False positive: Kaspersky / ESET NOD32 currently flagging syncthing.exe as infected

Since June 30, I believe, Kaspersky is flagging Syncthing as “not-a-virus”, but deletes the executable every time I try to restore and run it. Below are the exact details Kaspersky gives me.

"Deleted legal software that can be used by criminals to damage your computer or personal data not-a-virus:NetTool.Win32.TorJok.aa C:******\syncthing.exe Low "

1 Like

You should report it to your AV vendor.

Sorry, I should have said that. I have reported it to Kaspersky. I was just curious if anyone else with Kaspersky was having the same issue.

I’ve heard similar.

I reported this to Kaspersky on 1st July with ticket ID KLAN-6471820464. Other than the auto-reply I’ve had nothing back. Perhaps, with you as a paying customer, they’ll actually put some effort into resolving the problem?

1 Like

I’m still encountering the same behavior with Kaspersky Endpoint Security 10 for Windows.

I’ve reported it today as well but this can take time, obviously.

My workaround currently is to downgrade to syncthing version 0.14.29 (with the file syncthing-windows-amd64-v0.14.29.zip). This version is not removed by Kaspersky (as of now), v.30, .31, and .32rc2 are removed.

I hope Kaspersky doesn’t add v.29 to their signature database…

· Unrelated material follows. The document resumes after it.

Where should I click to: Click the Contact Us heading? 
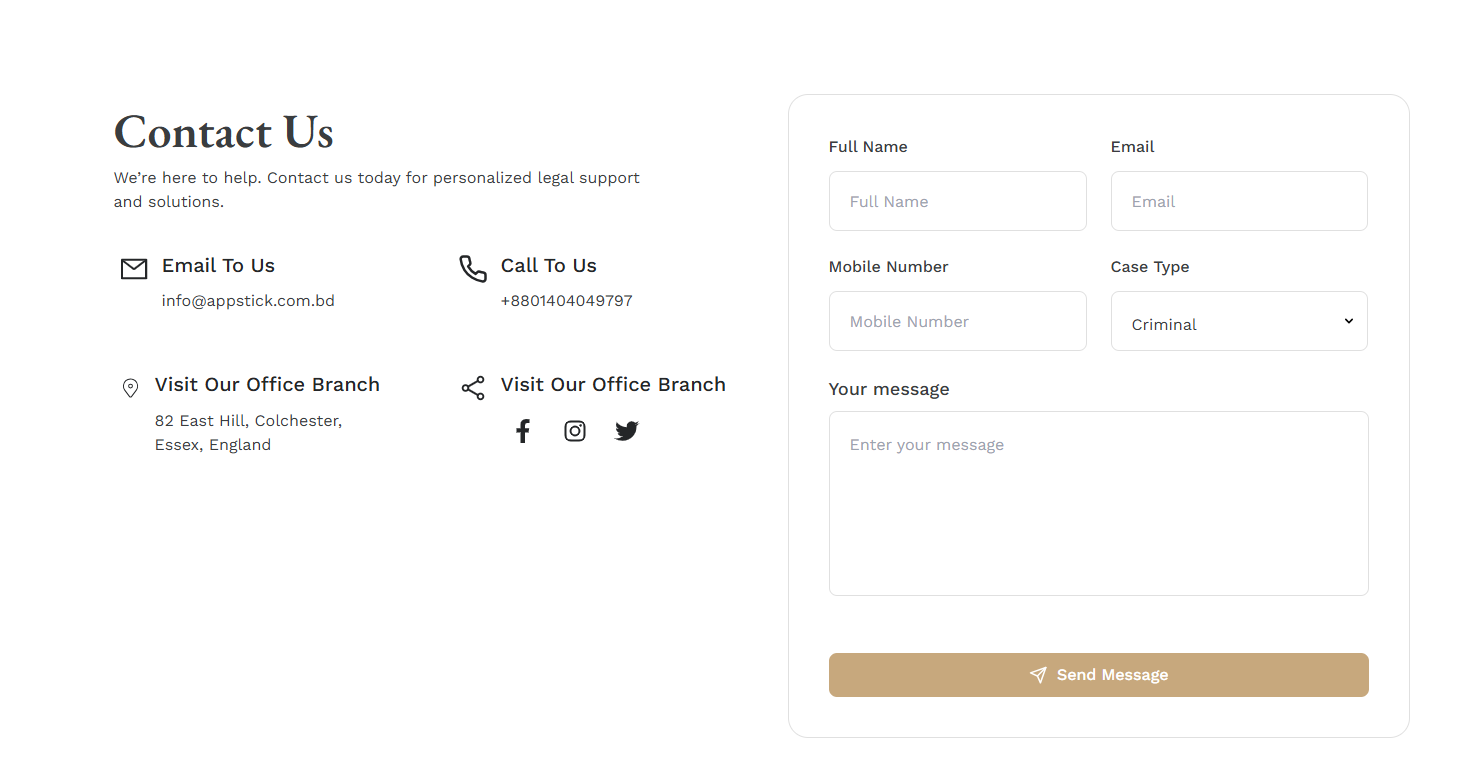coord(224,132)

Sadly the same thing with ESET Endpoint Antivirus. 0.14.29 works fine, updating to 0.14.32 fails because antivirus recognizes it as a troyan.

Eset have confirmed both the 32- and 64-bit Windows builds of 0.14.32 will no longer be detected in the next release of their detection engine.

1 Like

I wonder if it’s something stupid like more malware being written in Go and their signatures actually triggering on parts of the runtime, or something like that.

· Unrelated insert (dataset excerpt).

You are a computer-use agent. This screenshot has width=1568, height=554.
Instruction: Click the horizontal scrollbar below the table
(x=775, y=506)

Just a heads up. Nod32 has been flagging the Windows x64 build of syncthing.exe (v0.14.32-rc.2) as an infection for the past 36 hours or so. It’s reporting it as ‘a variant of Generik.BVOAMLP trojan’. I’ve just sent off a false positive report to samples@eset.com, so hopefully they will investigate and fix their definitions soon.

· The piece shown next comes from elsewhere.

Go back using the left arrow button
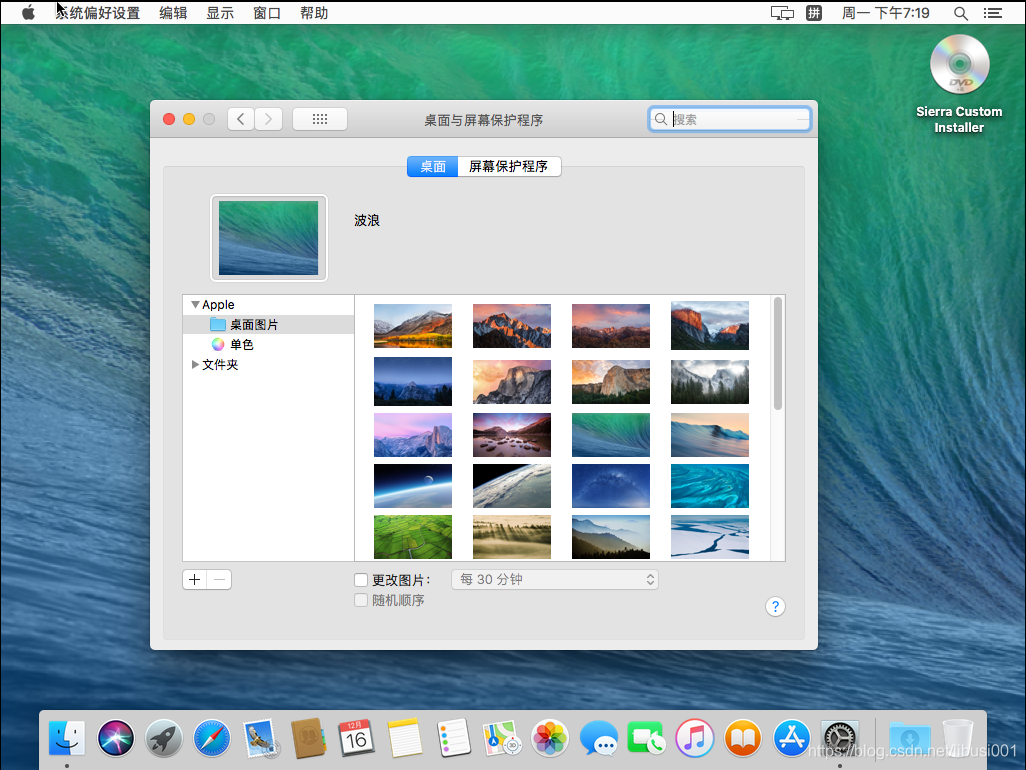 pyautogui.click(x=241, y=119)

As this isn’t a bug a such, I thought it best to let you guys know here rather than on GitHub.

4 Likes

Thanks, that was the right thing.

It looks like they’ve fixed it in their latest definitions as its no longer being flagged as infected.

1 Like

Yes, I reported it as well. It was already fixed when they took on my ticket… I created the ticket on Sunday evening.

It seems the issue is back. File gets deleted by Nod32 using definitions from 2017/07/11.

Confirmed fixed with Eset virus definitions 15729.

2 Likes

It’s been over a month and Kaspersky is still blocking syncthing. I’ve reported the issue a number of times to Kaspersky, but so far there has been no progress. Is anyone else still having issues?

I got an autoreply but nothing else from Kaspersky. They have been detecting most, if not all, of the versions (release and full) since this one.

Time to vote with your wallet.